The SS and PPST takes full advantage of the novice response by going heavy and pushing the limit with novices. Another important concept that PPST highlights is the nature of human adaption and how weight training exploits it. Mark looks to the theory of General Adaption Syndrome by Hans Selye. It essentially says organisms respond to stress through three stages: first is alarm or shock, second is adaption or resistance, the third is exhaustion. Mark applies this theory to exercise by saying that exercise training stress has three potential outcomes: the stress wasn't enough to force an adaption, it forced an adaption (which is where we want to be with our training) or we over taxed the system and we fall into the "overtraining" category. It is important also to understand that workouts don't make you stronger - recovering from the workouts do. Understanding this principle makes what you do on rest days much more important.

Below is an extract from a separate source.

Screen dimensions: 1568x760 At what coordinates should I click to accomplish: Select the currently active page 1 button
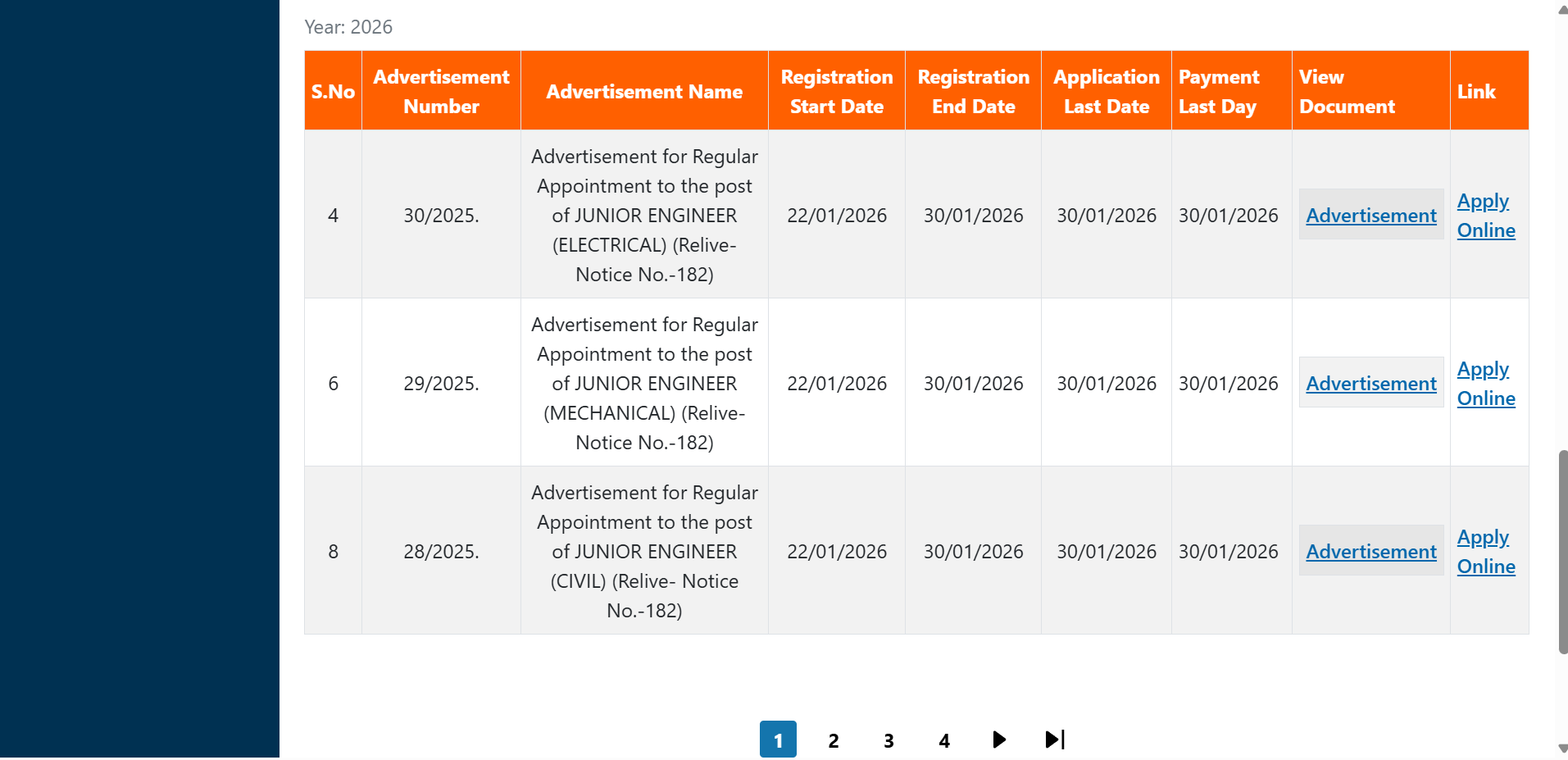(777, 739)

To program the way prescribed in SS and PPST is very simple. Full body 3 days a week, or two days a week, basically following this pattern:
Workout A: Squat 3 sets of 5 (3x5), Press (3x5), and Deadlift (1x5). Then some accessory work such as chins, GHD, and GHRs.
Workout B: Squat 3x5, Bench Press 3x5, and Power Clean 3x5, then the accessory work.
Rotate A and B every other workout. For example, Monday would be workout A, Wednesday B, Friday A, Monday B, Wednesday A, Friday B, until Ragnarok.

You will start out by achieving a 3 to 1 rep max on your lifts (you can use the handy max predictor from 5/3/1 if you're lazy or in a hurry). Then start the program at roughly 65% percent on all the lifts and jump in. Add weight 5 to 10 pounds each workout. As long as you don't get greedy and try to jump 20 pounds this will get you amazingly strong until the novice response wears off and you get stuck at weights. This could take anywhere from a month to a year or more depending on how untrained you were.

That's the "secret stuff" to the books. Hope it helps and let me know if you have any questions. Until then, Chalk Up.